Recently, I came across this thread on Reddit. Basically the poster found out his wife of 4 years has a secret savings account and they are getting a divorce.
I won’t comment who’s right or wrong. But I do feel that this is why it is important for married couples to have separate finances.
Why keep finances separate?
Less argument about money matters
I can attest on this matter.
In the beginning, we tried having joint investment account, and it was a mess. Because we have such different views on what and how to invest. Every investment we want to make, both of us need to agree on it, and sometimes this leads to argument and it can get exhausting over time.
So now, that account is just sitting there, both of us waiting for the investment to break even and get our money out.
I’m just glad we each have our own savings account since the beginning.
If I want to splurge on an expensive guitar, I can just go ahead and buy it. We don’t have to have a debate on what, why and how. It is my money and I can spend it.
I love the feeling of independence that you get with spending your own money. I don’t have to ask for permission every time I want to buy something.
And as a woman, it makes me feels more secure when I have my own stash of money.
What about shared expenses, how do we keep that separated?
Since both me and my spouse are working, we both share the common bills and expenses.
We do it in a very logical way, which is to open up a joint account. Both of us will contribute a % of our salary.
Example: we agreed on contributing 15% of our salary
If I take home $4,000 a month, then I will contribute $600 to the joint account.
If my spouse takes home $5,000 a month, then he will contribute $750 to the joint account.
We find that this is a fairer way of contributing rather than a fixed amount, so if you earn more, you contribute more.
Having a joint account for expenses works as we are also able to save any surplus that are not spent. These will build up as our emergency household funds.
Any other expenses outside of these, e.g. if we eat out, then we will usually take turns to pay individually.
Cons of having separate finances
Having separate finances is not without its cons.
In order for this to work, we both know each others spending habits. Cause when you have separate finances, you won’t get visibility into each others finances. So you won’t know if your other half has any racked up a debt.
Since you won’t know exactly how much your spouse makes, you just have to trust your spouse’s word for it.
It’s not an issue for us since we are very open with each other about how much income we make.
Is married with separate finances for you?
As with all relationship, having an honest and open communication with your other half is the best way to start.

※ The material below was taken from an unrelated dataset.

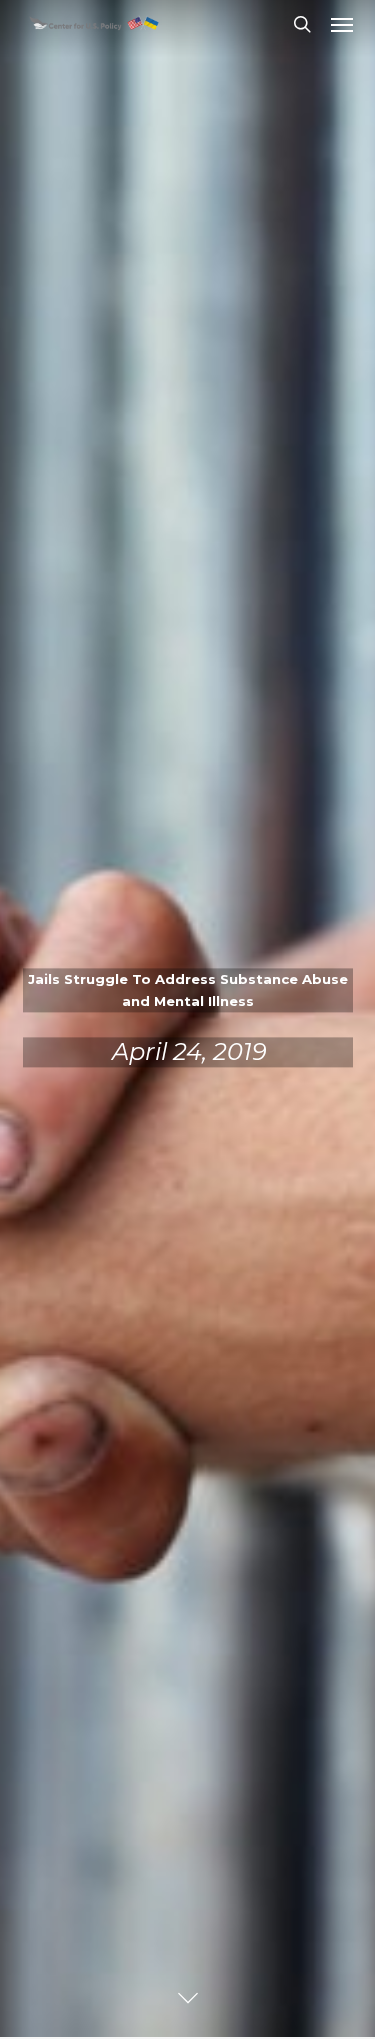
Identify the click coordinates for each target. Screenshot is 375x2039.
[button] (342, 24)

This is even more important when you have separate finances. You have to trust that your spouse knows how to handle his/her own finances. You don’t want to be suddenly find out that he/she is ridden with debt because of their spending habits.
For me and my spouse, I think having separate finances just happened naturally. We each already have our own savings and investment account when we started. So it just made sense to continue with it, and at the same time open up a joint account to handle the recurring and shared bills and expenses.
Find out what works for you as a couple. There’s really no right or wrong in this.